• _Tasks to perform_
A – Name, in order, each stage that the reply from dirtsailor2003 in the thread on curing time says making bacon from a belly requires.
B – Copy the entries from their first line through the line containing "pyautogui.click(x=190, y=420)", inclusive, and omit the pictures.

# Curing time



## gcates (Jun 3, 2015)

So I'm new to the board but I've made bacon a few times with my brother who is a member of the board. So I've procrastinated on the particular belly I have but I'm hoping to get it done in time to give some away as a gift in a few days. I plan on cold smoking it and my question is, what is he shortest time period or quickest way that you can cure the meat to get it ready for smoking. I know it isn't a process to be rushed but I've put this off due to some other things that aren't important here. Any advice? Thanks!!


----------



## dirtsailor2003 (Jun 3, 2015)

You're looks at a minimum of 7 days to cure a belly for bacon. Then a day of smoking, a couple days of resting, then a day of slicing and packaging. If you don't have time don't do it. The worst thing that could happen is one of your gift recipients would get food poisoning.


----------



## toby c (Jun 3, 2015)

Thanks for the response dirtsailor2003. I'm the original posters brother, and I'm just trying to help him gather as much info as possible...I know this is important for him to be able to pull off if anyway possible. I suggested that he may be able to inject the brine into the belly and then submerge using pops brine...hoping to speed the process along. Would that help go faster?


----------



## dave17a (Jun 3, 2015)

Boughtulism, Boughtulism, Boughulism. Research, Research, Research! You'all don't sound ready for curing anything! Read on all food bourn illness. Scare you to death. Archive this site. Donot rush anything! Good luck.


----------



## dave17a (Jun 3, 2015)

Well I should have gone on Toby. He should not have to go on here if you know it all, and have cured meat. Sounds like you both need further education. Just don't want any body sick or dead!.

• _Material shown_
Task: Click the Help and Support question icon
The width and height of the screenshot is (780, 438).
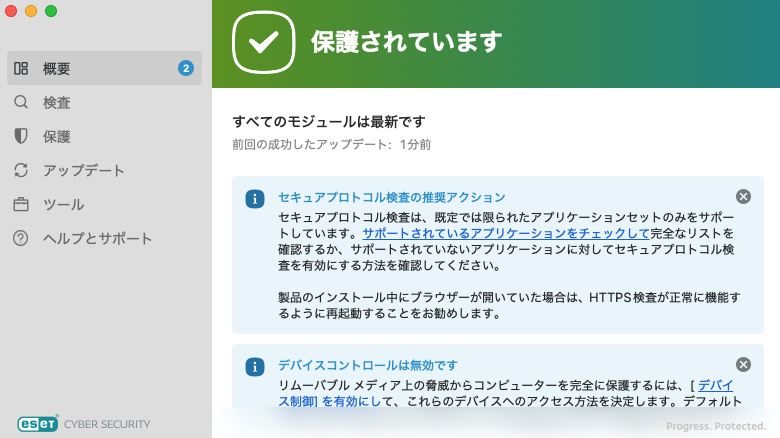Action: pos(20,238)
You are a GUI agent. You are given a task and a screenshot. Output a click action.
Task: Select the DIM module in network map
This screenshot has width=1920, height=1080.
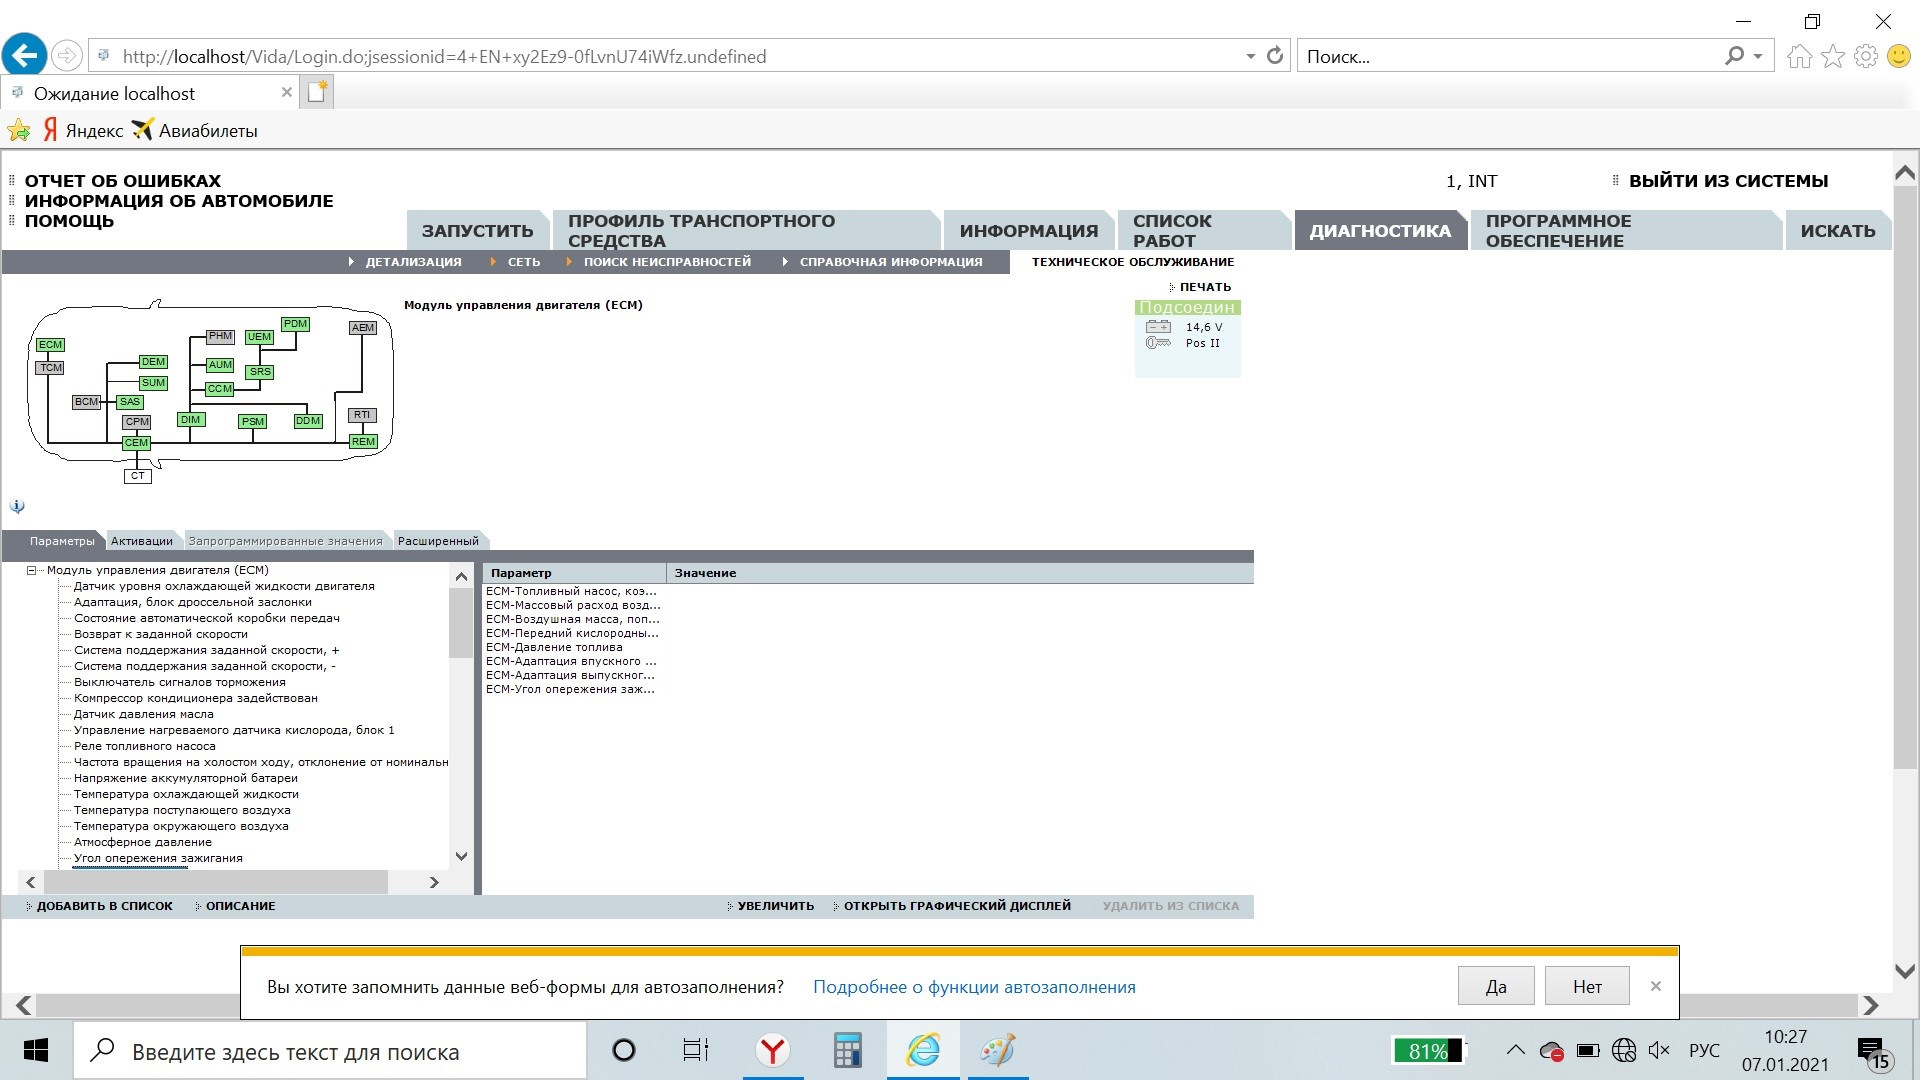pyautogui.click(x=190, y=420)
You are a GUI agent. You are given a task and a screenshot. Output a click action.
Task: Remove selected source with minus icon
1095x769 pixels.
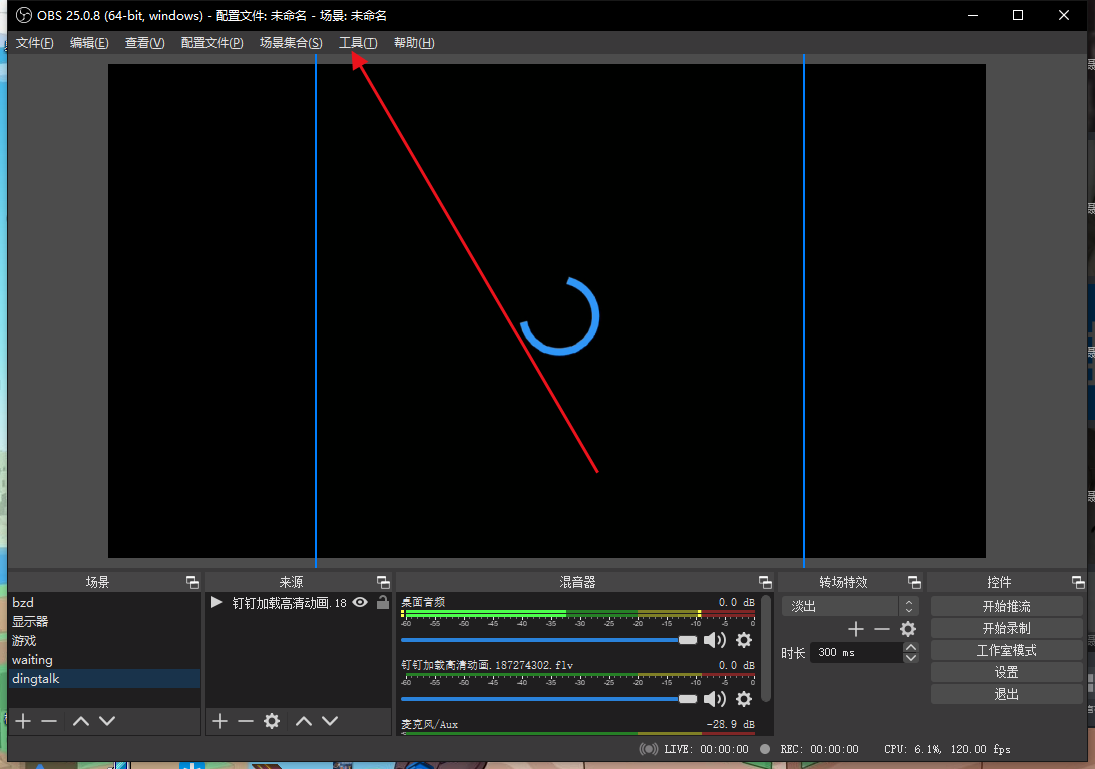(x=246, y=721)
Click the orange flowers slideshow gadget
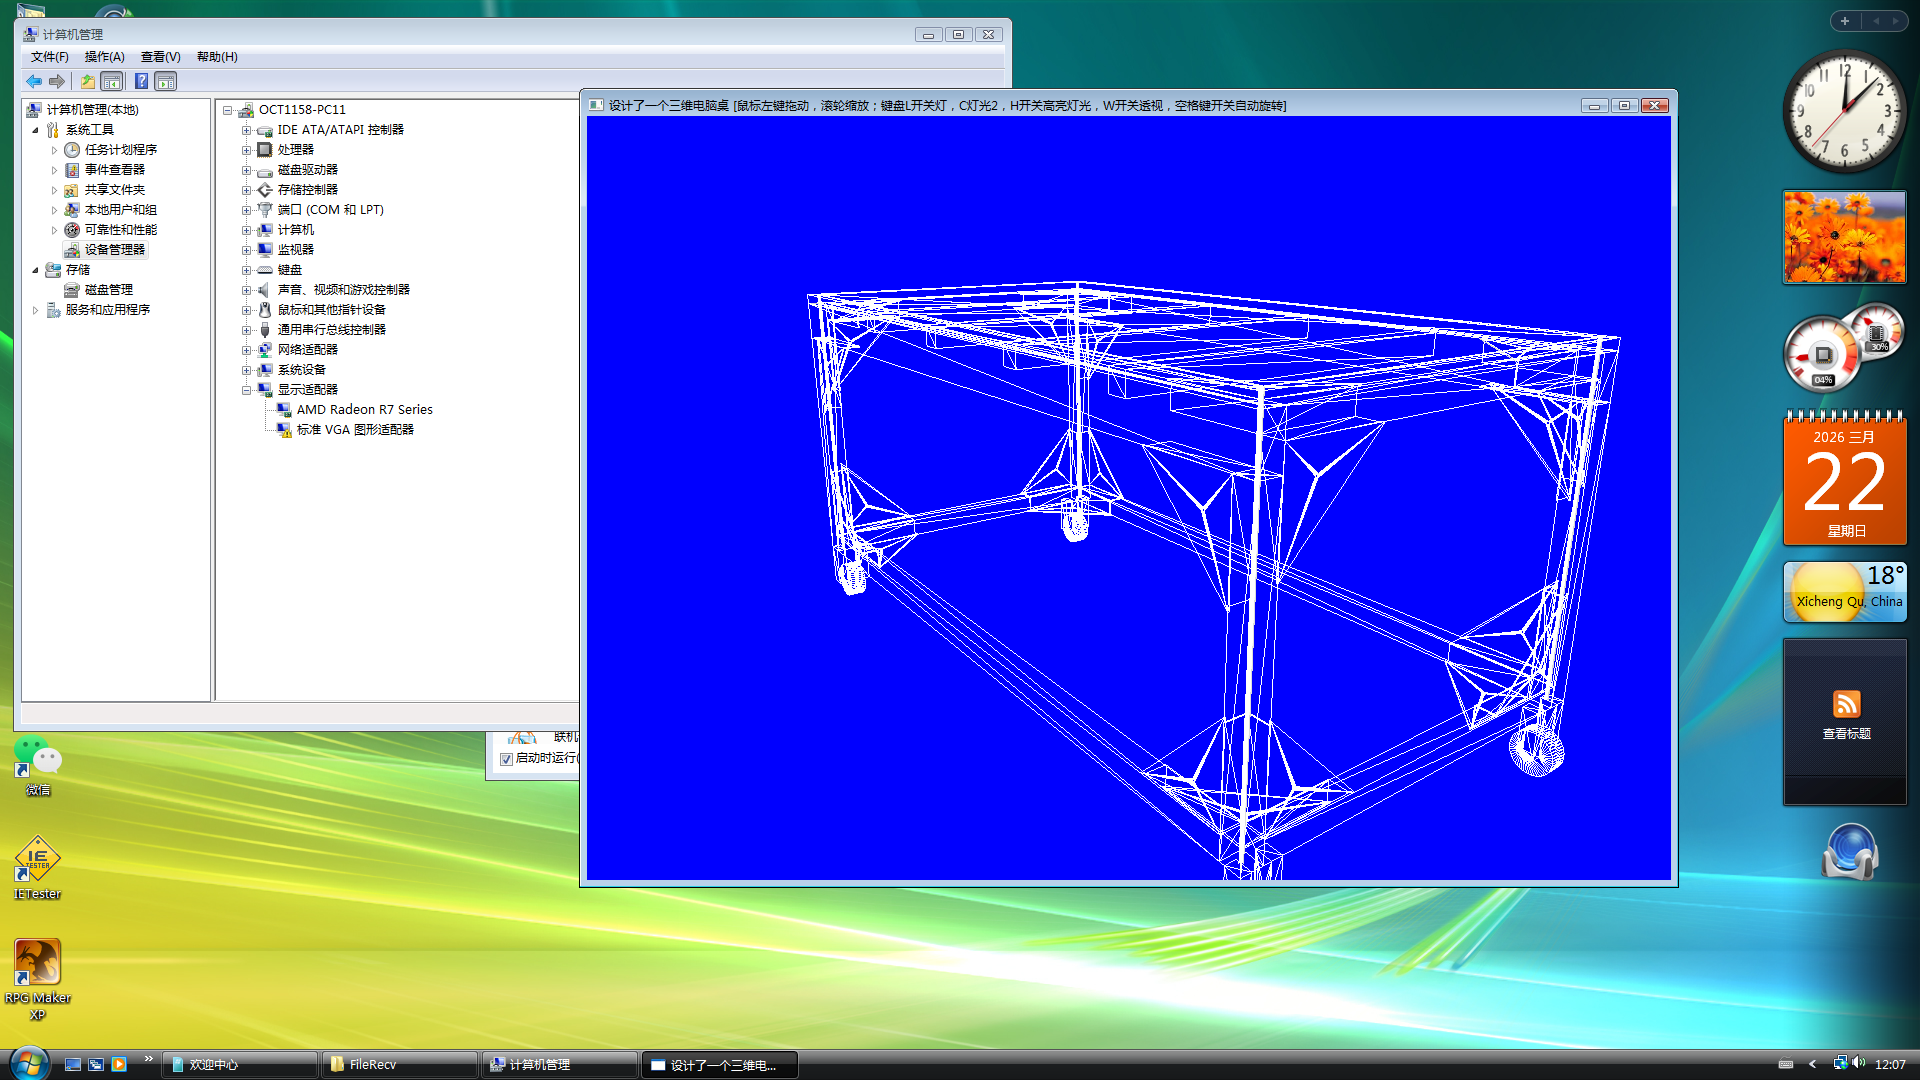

• _Task solutions_
A –
1. Curing the belly for a minimum of 7 days
2. A day of smoking
3. A couple days of resting
4. A day of slicing and packaging

B –
Task: Click the Help and Support question icon
The width and height of the screenshot is (780, 438).
Action: pos(20,238)
You are a GUI agent. You are given a task and a screenshot. Output a click action.
Task: Select the DIM module in network map
This screenshot has width=1920, height=1080.
pyautogui.click(x=190, y=420)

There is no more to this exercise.